* [Collected data entries]:
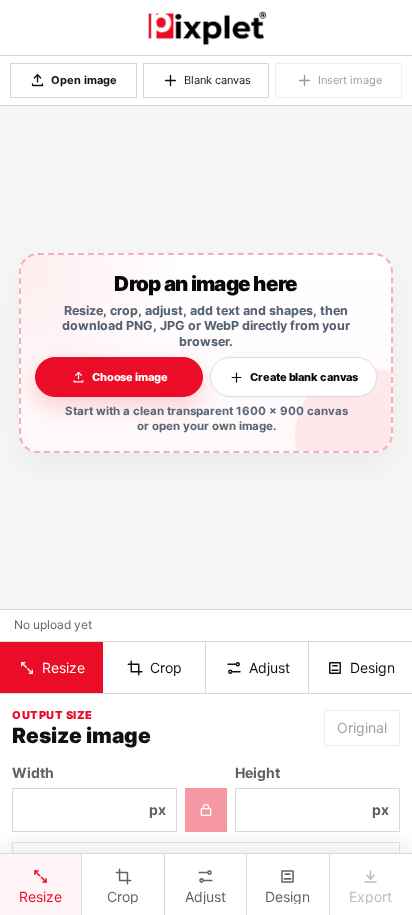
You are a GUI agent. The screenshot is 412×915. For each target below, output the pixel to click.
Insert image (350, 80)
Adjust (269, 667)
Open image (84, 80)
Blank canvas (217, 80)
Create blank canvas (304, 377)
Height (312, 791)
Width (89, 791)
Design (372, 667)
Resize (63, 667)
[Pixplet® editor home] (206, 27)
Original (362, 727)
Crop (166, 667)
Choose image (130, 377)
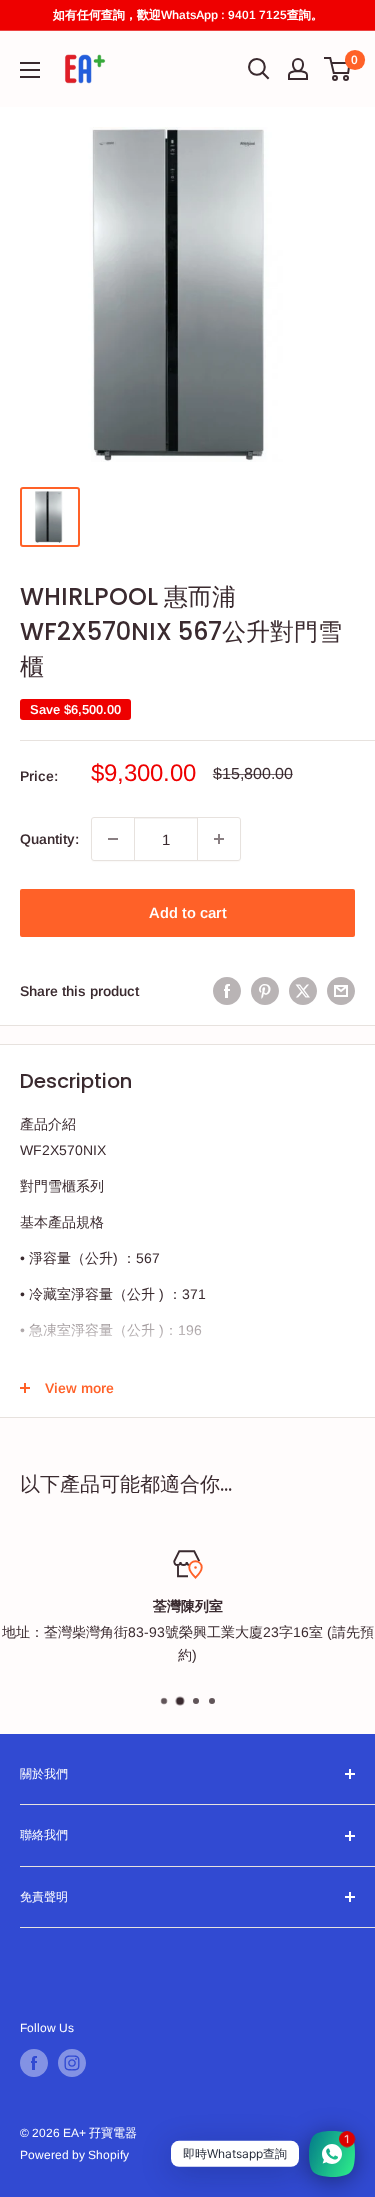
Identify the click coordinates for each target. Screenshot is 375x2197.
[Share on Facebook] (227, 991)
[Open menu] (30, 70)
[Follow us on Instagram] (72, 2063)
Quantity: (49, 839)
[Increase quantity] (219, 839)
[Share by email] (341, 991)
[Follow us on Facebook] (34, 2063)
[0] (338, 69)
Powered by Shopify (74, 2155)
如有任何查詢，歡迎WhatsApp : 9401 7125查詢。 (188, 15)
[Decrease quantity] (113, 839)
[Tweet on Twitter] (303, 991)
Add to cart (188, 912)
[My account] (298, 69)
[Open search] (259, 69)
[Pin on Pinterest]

* [Work to complete]: From the records above, print only the lines between the one holding "Blank canvas (217, 80)" and the one holding "Choose image (130, 377)", inclusive, exactly as they stand.

* [Problem solution]:
Blank canvas (217, 80)
Create blank canvas (304, 377)
Height (312, 791)
Width (89, 791)
Design (372, 667)
Resize (63, 667)
[Pixplet® editor home] (206, 27)
Original (362, 727)
Crop (166, 667)
Choose image (130, 377)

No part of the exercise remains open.